- Document excerpt
BEGIN
Contemplating Seneca #61: Mental Digestion

In his 84th letter to Lucilius titled On Gathering Ideas, Seneca makes a  few great analogies to prove a point that is pure wisdom.

Look at the bees. They gather what they need to make honey and then take it to their homes. In the hive it is transformed into honey, no longer retaining the form it had before coming in.

Likewise, the foods we eat transform within us. No good comes from food if it retains its same form when leaving the body. Food is only beneficial when it is converted and its nutrients are delivered to the cells.

The same can be said for reading. I grew up primarily reading fiction. This was an enjoyable way to build my vocabulary and reading comprehension. But after a while the reading became excessive, and I wasn’t growing. And if what you are reading is not beneficial, then what is the point? It is undigested mental food. Knowledge not put into practice is useless.

In this letter, Seneca also briefly compares undigested reading to a father and son relationship. Imagine reading a self-help book and following it verbatim. Regardless of what the author writes, you follow it without qualifying the information. This too is harmful. Rather than becoming an improved version of yourself, you are becoming a clone of the author.

When I think about clones, I immediately think of my son. Alec will often follow me and do the same things I do. I love that he does this, but the world certainly does not need another version of me. My hope is that he holds on to the good, discards the bad, and finds his own improved methods. He can be a good student while at the same time being his own person.

Proper nourishment of the mind, body, and soul requires the necessary transformation in order to succeed.
END
- Problems and tasks
1. How would you translate this sentence from the Seneca essay into Spanish: "Knowledge not put into practice is useless."
2. Can you write out the Seneca essay from "Likewise, the foods" to "practice is useless.", replacing "nutrients" with "vitamins"?

Stored records
BEGIN
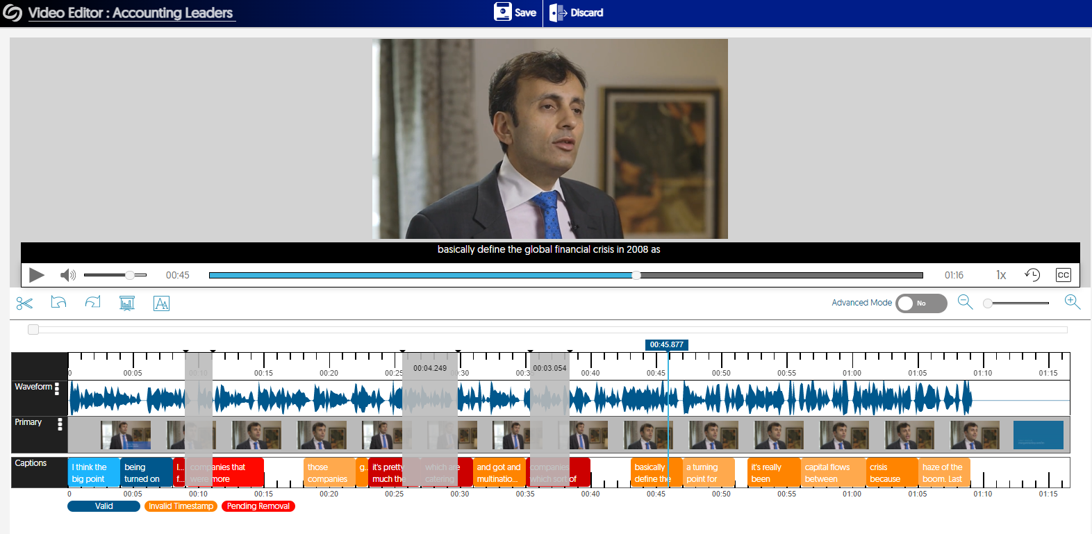Toggle Advanced Mode switch
The image size is (1092, 534).
[921, 303]
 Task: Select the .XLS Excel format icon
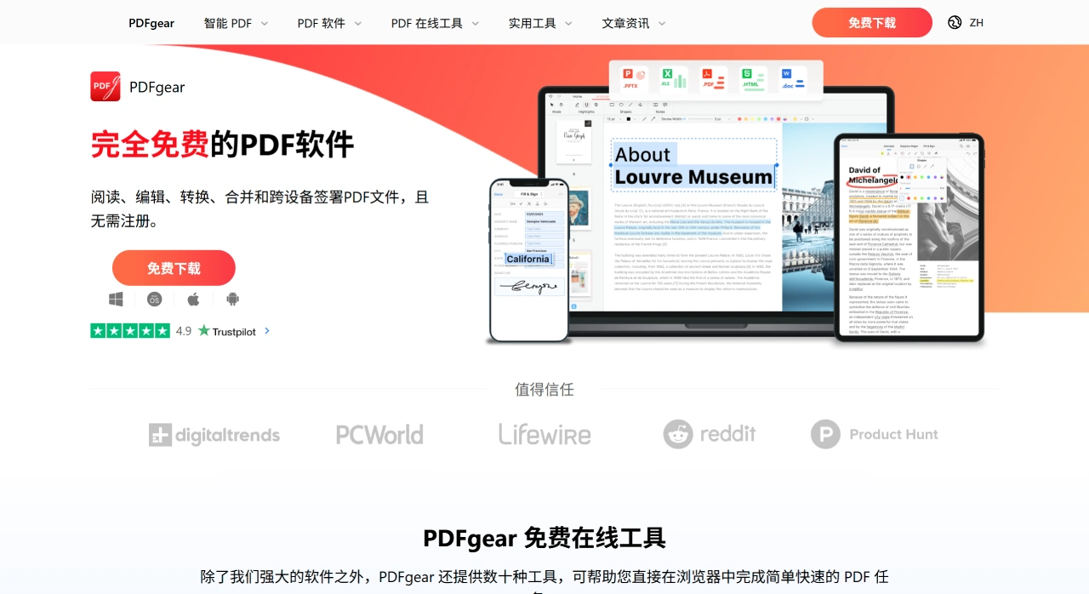671,78
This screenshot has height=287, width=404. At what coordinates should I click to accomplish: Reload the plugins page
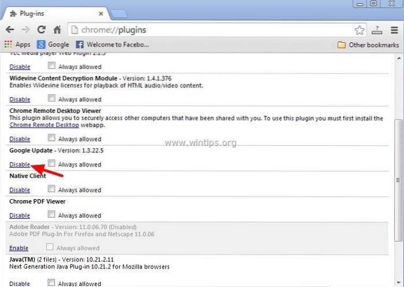pyautogui.click(x=42, y=29)
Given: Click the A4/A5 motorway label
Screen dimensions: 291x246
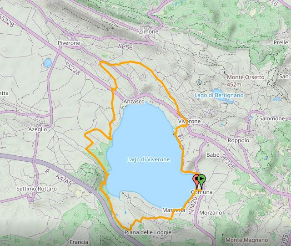Looking at the screenshot, I should pos(64,180).
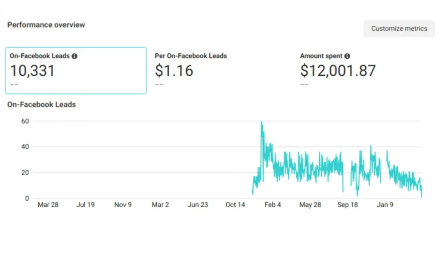Click the Performance overview heading
The width and height of the screenshot is (441, 274).
pyautogui.click(x=46, y=25)
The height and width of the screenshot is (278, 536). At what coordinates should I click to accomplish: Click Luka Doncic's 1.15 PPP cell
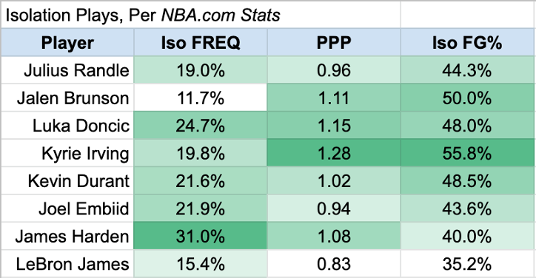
END
- Answers below
1. El conocimiento que no se pone en práctica es inútil.

2.
Likewise, the foods we eat transform within us. No good comes from food if it retains its same form when leaving the body. Food is only beneficial when it is converted and its vitamins are delivered to the cells.

The same can be said for reading. I grew up primarily reading fiction. This was an enjoyable way to build my vocabulary and reading comprehension. But after a while the reading became excessive, and I wasn’t growing. And if what you are reading is not beneficial, then what is the point? It is undigested mental food. Knowledge not put into practice is useless.